== Excerpt provided ==
Father of ex-investment banker avoids prison for insider trading
By Brendan Pierson
(Reuters) – The father of a former investment banker at Perella Weinberg Partners and JPMorgan Chase & Co was sentenced on Wednesday to a year of home confinement and three more years of probation, for trading securities ahead of healthcare mergers based on tips from his son.
U.S. District Judge Laura Taylor Swain in Manhattan sentenced Robert Stewart, 61, at a court hearing. She also ordered Stewart to forfeit the $150,000 he gained from the trading and to do 750 hours of community service.
Before being sentenced, Stewart said he was “humiliated” and accepted responsibility for his actions.
Swain said she would have sentenced Stewart to prison if not for the “unusually serious” medical condition of his wife, Claudia Stewart, who required his care. The details of her condition were not discussed.
“Mr. Stewart is grateful for the opportunity to move forward with his life in a positive way,” Stewart’s lawyer, Seth Levine, told reporters outside the courtroom.
Stewart was arrested on insider trading charges last May and pleaded guilty in August.[L1N10N37E] The plea deal did not call for him to cooperate in the case against his son, Sean Stewart, 35, who is also charged with insider trading.
Sean Stewart has pleaded not guilty.
Prosecutors said Robert Stewart, an accountant, traded on tips from Sean about mergers being worked on at Perella Weinberg and JPMorgan Chase, where Sean worked until 2011.
At JPMorgan, the mergers included INC Research Holdings Inc’s 2011 acquisition of Kendle International Inc and Apax Partners’ buyout that year of Kinetic Concepts Inc.
At Perella Weinberg, the deals included Hologic Inc’s 2012 acquisition of Gen-Probe Inc, Linde AG’s purchase of Lincare Holdings Inc that year, and Becton, Dickinson & Co’s deal for CareFusion Corp in October.
Prosecutors said that, after a regulator began inquiring about Kinetic Concepts trading, Robert Stewart arranged to have a business associate, Richard Cunniffe, make trades for a cut of what became $1.16 million in profits.
Assistant U.S. Attorney Brooke Cucinella, a lead prosecutor in the case, said at Wednesday’s hearing that Cunniffe kept most of that money himself.
Cunniffe, an investment banker at Chatsworth Securities LLC, secretly pleaded guilty in March 2015 and agreed to cooperate with authorities.
The case is U.S. v. Cunniffe, U.S. District Court, Southern District of New York, No. 15-cr-287.
===
== Raw data ==
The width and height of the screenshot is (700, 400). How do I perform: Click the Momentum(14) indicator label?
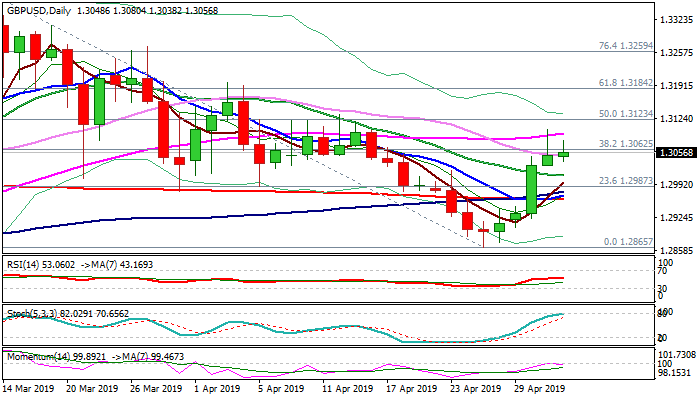[x=36, y=355]
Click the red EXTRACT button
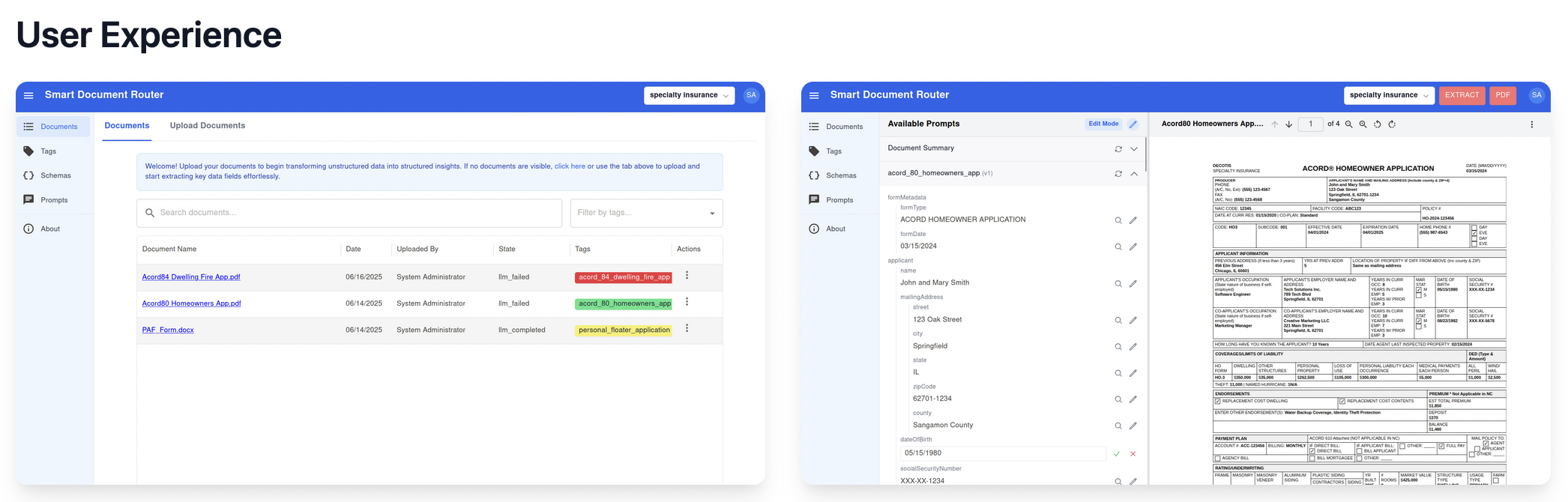The height and width of the screenshot is (502, 1568). [x=1462, y=95]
===
• Requirement 1:
Do these statements agree with the insider trading article? (a) Robert Stewart was ordered to forfeit the money he gained from the trading. (b) His plea deal required him to cooperate in the case against his son. (c) Sean Stewart has pleaded guilty. Answer yes or no for each and quote the deciding words of the article exactly.
• Requirement 2:
From the insider trading article, extract the passage from "At Perella Weinberg, the" to "York, No. 15-cr-287.", copying it word for word.

• Answer section 1:
(a) Yes: "She also ordered Stewart to forfeit the $150,000 he gained from the trading"
(b) No: "The plea deal did not call for him to cooperate in the case against his son"
(c) No: "Sean Stewart has pleaded not guilty."

• Answer section 2:
At Perella Weinberg, the deals included Hologic Inc’s 2012 acquisition of Gen-Probe Inc, Linde AG’s purchase of Lincare Holdings Inc that year, and Becton, Dickinson & Co’s deal for CareFusion Corp in October.
Prosecutors said that, after a regulator began inquiring about Kinetic Concepts trading, Robert Stewart arranged to have a business associate, Richard Cunniffe, make trades for a cut of what became $1.16 million in profits.
Assistant U.S. Attorney Brooke Cucinella, a lead prosecutor in the case, said at Wednesday’s hearing that Cunniffe kept most of that money himself.
Cunniffe, an investment banker at Chatsworth Securities LLC, secretly pleaded guilty in March 2015 and agreed to cooperate with authorities.
The case is U.S. v. Cunniffe, U.S. District Court, Southern District of New York, No. 15-cr-287.